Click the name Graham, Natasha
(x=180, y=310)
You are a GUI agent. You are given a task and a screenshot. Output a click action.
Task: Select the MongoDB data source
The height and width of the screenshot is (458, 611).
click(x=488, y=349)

===

* Objective: Copy out each of the entries above word for word.

* Result of this task:
Click the name Graham, Natasha
(x=180, y=310)
You are a GUI agent. You are given a task and a screenshot. Output a click action.
Task: Select the MongoDB data source
The height and width of the screenshot is (458, 611).
click(x=488, y=349)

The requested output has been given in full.